Northern Ireland could be given joint EU and UK status and a “buffer zone” on its border with Ireland, under new plans being drawn up by David Davis, according to reports.
There was no immediate response from the Department for Exiting the EU to a report in the Sun suggesting the Brexit secretary was to put forward a radical solution to the thorny issue of future customs arrangements.
Theresa May’s Brexit subcommittee is split down the middle between the prime minister’s preferred “customs partnership”, under which the UK would gather tariffs on behalf of the EU, and the “maximum facilitation” solution, using technology to avoid the need for border checks.
With pressure mounting to agree on a position before a summit of EU leaders on 28 June, May set up two working groups to find amendments to the schemes which could unite her feuding ministers.
According to the Sun, Davis – who heads the “max fac” group – was ready to drop his support for technological solutions, after police said systems, such as number plate recognition cameras, could become a target for sectarian attack.
Instead, he was reportedly drawing up a plan based on the “double-hatted” model in place in Liechtenstein, which would allow Northern Ireland to operate under both UK and EU regulations at the same time.

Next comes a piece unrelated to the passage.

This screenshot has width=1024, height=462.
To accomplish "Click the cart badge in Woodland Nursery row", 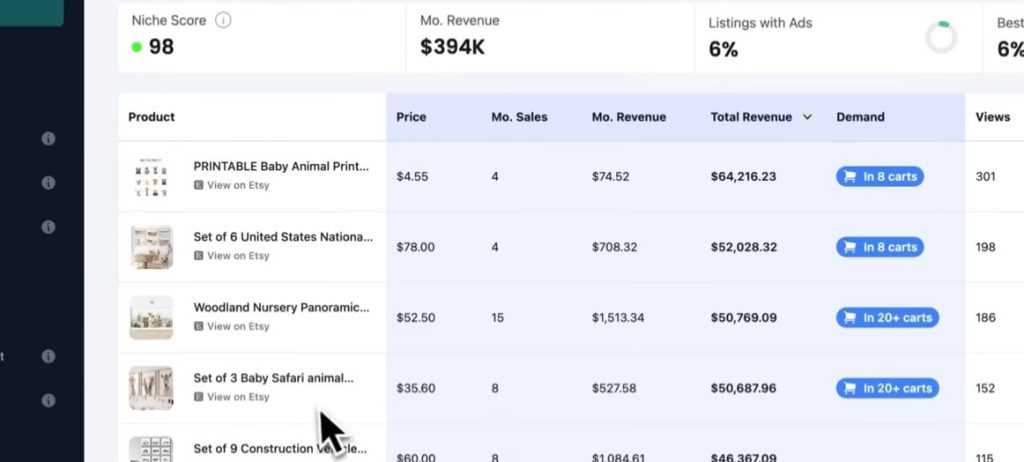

A 10-mile wide “special economic zone” would be created along the 310-mile border, within which traders could operate under the republic’s trade rules.
An unnamed Whitehall source told the paper: “Max fac 2 is tremendously complicated, but it’s at least something the cabinet can unite around.”
The source acknowledged it would be a challenge to secure backing for the plan from the Democratic Unionist party, which props up May’s government at Westminster and has made clear that it does not want Northern Ireland treated differently from the rest of the UK.